----- DOCUMENT
La directive "Oiseaux" a maintes fois été remise en question au vu des difficultés d’application qu’elle posait. Ainsi, la Commission Européenne a proposé en 1994 au Parlement Européen une modification de l’article 7 § 4 de la directive "Oiseaux", visant à préciser le pouvoir d’appréciation des États dans l’application de la directive, en accord avec le principe de subsidiarité. Cette proposition a été rejetée par le Parlement, qui lui a préféré la proposition de Mme Van Putten imposant une clôture de la chasse au plus tard le 31 janvier pour tous les États membres. D’autres tentatives de modification ont été entreprises, telles qu’un amendement déposé par la Commission de l’Agriculture dans le but d’introduire un régime dérogatoire au principe de fermeture de la chasse le 31 janvier en permettant de chasser une espèce migratrice pendant une période maximale de 4 semaines à compter du 31 janvier, à condition que cela n’emporte pas de conséquences négatives sur l’état de conservation de l’espèce chassée ; toutefois, ces tentatives sont restées sans suite.
----------
----- DONNÉES ENREGISTRÉES
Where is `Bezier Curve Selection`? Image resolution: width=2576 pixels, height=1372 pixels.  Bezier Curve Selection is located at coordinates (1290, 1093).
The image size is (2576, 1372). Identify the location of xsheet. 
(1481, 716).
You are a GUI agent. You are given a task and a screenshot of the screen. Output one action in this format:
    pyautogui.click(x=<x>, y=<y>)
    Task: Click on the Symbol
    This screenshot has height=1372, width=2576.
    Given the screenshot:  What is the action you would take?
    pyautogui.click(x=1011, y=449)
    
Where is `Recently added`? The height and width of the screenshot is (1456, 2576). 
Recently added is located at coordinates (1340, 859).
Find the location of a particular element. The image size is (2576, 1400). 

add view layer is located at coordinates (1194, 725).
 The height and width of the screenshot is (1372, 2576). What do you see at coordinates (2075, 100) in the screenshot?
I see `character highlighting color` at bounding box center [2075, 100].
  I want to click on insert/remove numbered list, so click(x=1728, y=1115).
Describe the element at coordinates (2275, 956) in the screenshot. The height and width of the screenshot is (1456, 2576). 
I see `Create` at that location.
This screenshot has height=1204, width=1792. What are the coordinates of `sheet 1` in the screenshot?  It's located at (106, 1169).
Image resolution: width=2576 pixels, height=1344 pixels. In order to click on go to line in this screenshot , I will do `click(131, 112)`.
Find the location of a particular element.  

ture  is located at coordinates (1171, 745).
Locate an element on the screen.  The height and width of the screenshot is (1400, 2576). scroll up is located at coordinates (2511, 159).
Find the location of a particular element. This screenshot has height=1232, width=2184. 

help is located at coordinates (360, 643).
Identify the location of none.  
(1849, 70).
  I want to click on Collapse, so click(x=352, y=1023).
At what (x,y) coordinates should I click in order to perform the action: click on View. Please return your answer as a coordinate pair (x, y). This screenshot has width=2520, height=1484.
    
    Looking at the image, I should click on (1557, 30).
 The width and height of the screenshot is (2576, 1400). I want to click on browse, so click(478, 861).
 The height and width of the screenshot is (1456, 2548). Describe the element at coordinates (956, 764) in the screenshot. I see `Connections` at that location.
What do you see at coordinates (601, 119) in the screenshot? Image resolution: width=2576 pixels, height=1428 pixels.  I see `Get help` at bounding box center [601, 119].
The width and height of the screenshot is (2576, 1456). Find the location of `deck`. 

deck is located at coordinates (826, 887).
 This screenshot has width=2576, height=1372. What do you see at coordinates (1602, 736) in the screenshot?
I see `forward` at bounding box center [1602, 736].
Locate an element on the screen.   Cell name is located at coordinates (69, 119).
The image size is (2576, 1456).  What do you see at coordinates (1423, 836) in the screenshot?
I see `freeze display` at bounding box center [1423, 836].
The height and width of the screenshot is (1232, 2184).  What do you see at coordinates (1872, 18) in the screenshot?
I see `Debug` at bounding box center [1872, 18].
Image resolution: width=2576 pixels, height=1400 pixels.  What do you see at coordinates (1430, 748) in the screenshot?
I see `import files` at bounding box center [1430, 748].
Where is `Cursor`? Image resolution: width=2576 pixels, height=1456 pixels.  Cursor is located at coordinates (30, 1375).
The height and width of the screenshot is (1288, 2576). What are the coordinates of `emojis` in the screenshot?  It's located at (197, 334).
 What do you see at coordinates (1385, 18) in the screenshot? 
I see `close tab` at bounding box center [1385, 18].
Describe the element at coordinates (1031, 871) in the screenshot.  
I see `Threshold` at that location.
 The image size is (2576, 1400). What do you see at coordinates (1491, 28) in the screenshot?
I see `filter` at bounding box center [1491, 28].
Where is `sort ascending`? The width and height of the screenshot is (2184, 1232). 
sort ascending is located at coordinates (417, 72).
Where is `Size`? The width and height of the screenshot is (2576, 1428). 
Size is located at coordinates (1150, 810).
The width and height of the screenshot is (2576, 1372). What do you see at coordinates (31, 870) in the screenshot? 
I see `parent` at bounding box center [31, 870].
----------
● EXERCICES:
1. Présentez en CSV à deux colonnes, nommées « enonce » et « reponse », les entrées allant de la toute première jusqu'à la ligne contenant "(1481, 716).", bornes comprises, à raison d'une ligne par entrée, avec chaque champ entre guillemets et les sauts de ligne remplacés par des espaces.
2. Poursuivez le texte sur la directive « Oiseaux » à partir de sa dernière phrase.
Le texte sur la directive « Oiseaux » et les entrées n'ont aucun lien entre eux.

● RÉPONSES ORDONNÉES:
1.
enonce,reponse
"Where is `Bezier Curve Selection`? Image resolution: width=2576 pixels, height=1372 pixels.","Bezier Curve Selection is located at coordinates (1290, 1093)."
"The image size is (2576, 1372). Identify the location of xsheet.","(1481, 716)."

2.
En dépit de la volonté des États d’assouplir la directive "Oiseaux" pour mettre fin aux tensions qu’elle génère parmi les chasseurs, l’évolution de la directive s’est donc plutôt faite dans le sens d’un durcissement du texte initial depuis 1979 – par les extensions qu’elle a connu et le jurisprudence à laquelle elle a donné lieu – ce qui explique les nombreux contentieux engendrés. Toutefois, de nouvelles évolutions positives sont à espérer, le Premier Ministre français Jean-Pierre Raffarin ayant par exemple officiellement demandé le 29 mars 2005 l’annexion à la directive "Oiseaux" du "Guide interprétatif " publié en août 2004 par la Commission. Cette mesure ouvrirait selon la Commission la voie à "des solutions définitives en matière de périodes de chasse" et serait susceptible d’apaiser les tensions, étant donné que le "Guide interprétatif" évoqué offre une plus grande flexibilité dans la fixation des dates de chasse aux oiseaux migrateurs.